Profile: European Court of Human Rights
- 5 February 2015
- From the section Europe
The European Court of Human Rights aims to apply and to protect the civil and political rights of the continent's citizens.
These principles are set out in the European Convention on Human Rights, a landmark treaty that was drawn up in the aftermath of World War II.
The court, which was set up in 1959 in the French city of Strasbourg, considers cases brought by individuals, organisations and states against the countries which are bound by the convention; namely, all European nations except Belarus.
These cases have many forms; they include allegations of human rights abuses, discrimination, the improper conduct of trials and the mistreatment of prisoners.
Countries must comply with the court's verdicts, although the court cannot directly enforce this.
Most of the nations which have signed the human rights convention, including the UK, have incorporated its principles into their own laws.
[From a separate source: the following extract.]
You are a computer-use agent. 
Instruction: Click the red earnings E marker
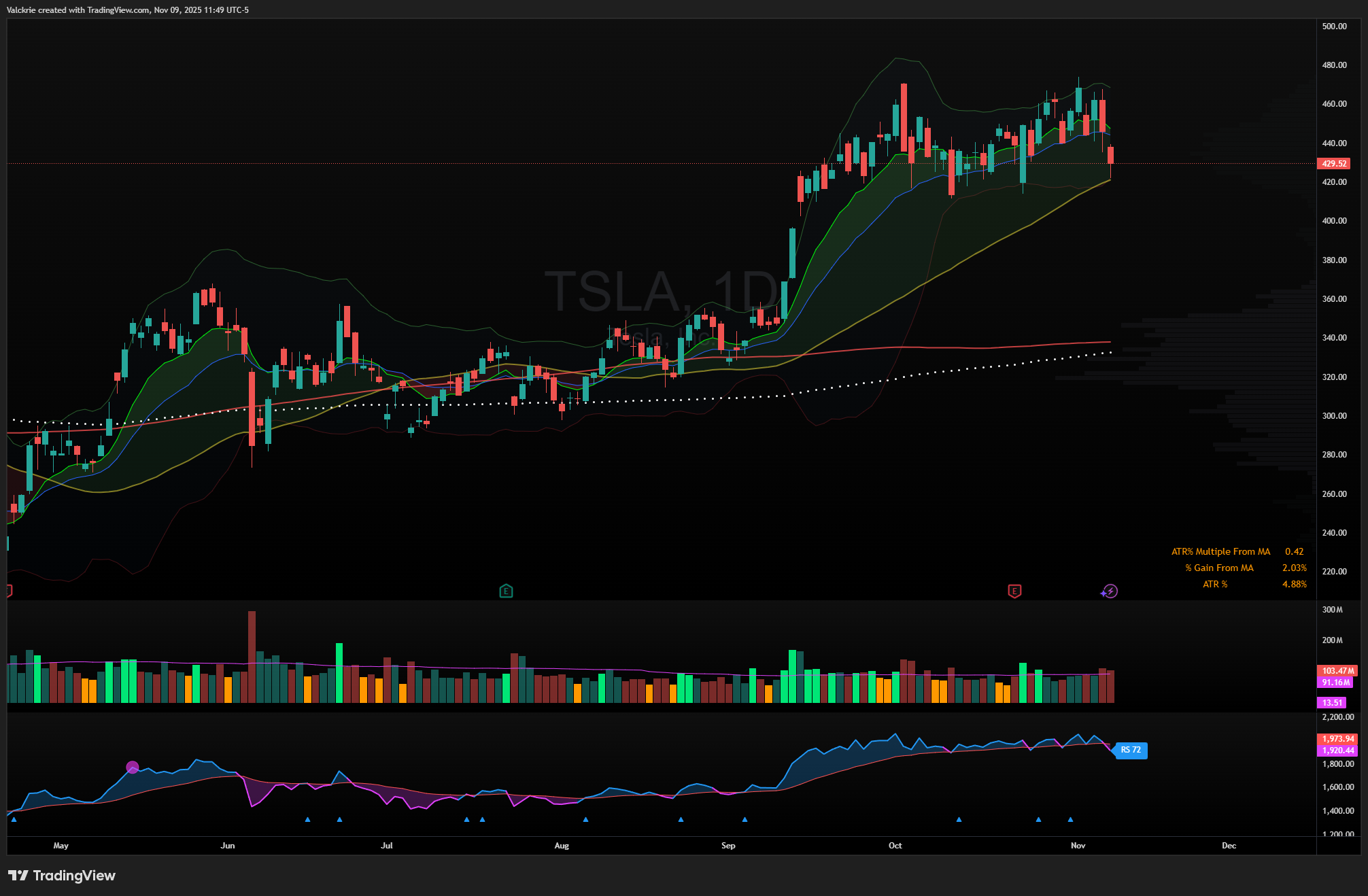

The court will only hear a case when all domestic legal avenues have been exhausted.
Moreover, plaintiffs must show that they have been a direct victim of an alleged violation and they cannot bring cases against individuals or private bodies.
The court was established and is overseen by the Council of Europe, a pan-European human rights body.
The council is a distinct entity and is not a branch of the European Union (EU). The European Human Rights Convention is its landmark treaty.
The European Court of Human Rights should not be confused with the European Court of Justice - the EU's highest court.
The court is made up of 46 judges, equating to the number of countries that have signed up to the European Human Rights Convention.
The judges are elected to nine-year terms by the Parliamentary Assembly of the Council of Europe.
They sit as individuals, rather than as representatives of their home countries.
Issues and challenges
The court saw its caseload grow rapidly within a decade, from under 8,400 cases in 1999 to 57,000 in 2009.
Much of the increase came from the newer democracies of central and eastern Europe, where there was less trust in local judicial systems. Russia is still the biggest single source of cases.
The court came to be seen as a victim of its own success, and by the middle of the first decade of the twenty-first century appeared to be collapsing under its own caseload.
An enormous backlog of cases - running to 120,000 by the end of 2009, which would have taken 46 years to clear if the court had continued to work at the same pace - made it imperative that the court's functions be streamlined, especially for minor cases.
In June 2010, a new system came into force in which the number of judges required to make important decisions was reduced in an effort to speed up the court's work.
The implementation of the new system - codified as "Protocol 14" - had been blocked for some years by Russia in protest at what it considered to be the court's "political" rulings relating to the conduct of the Russian military in Chechnya, but Russia's objections were finally overcome in January 2010.
However, these moves to streamline the system have not put an end to calls for the court to filter cases more effectively to ensure that more important cases are given higher priority.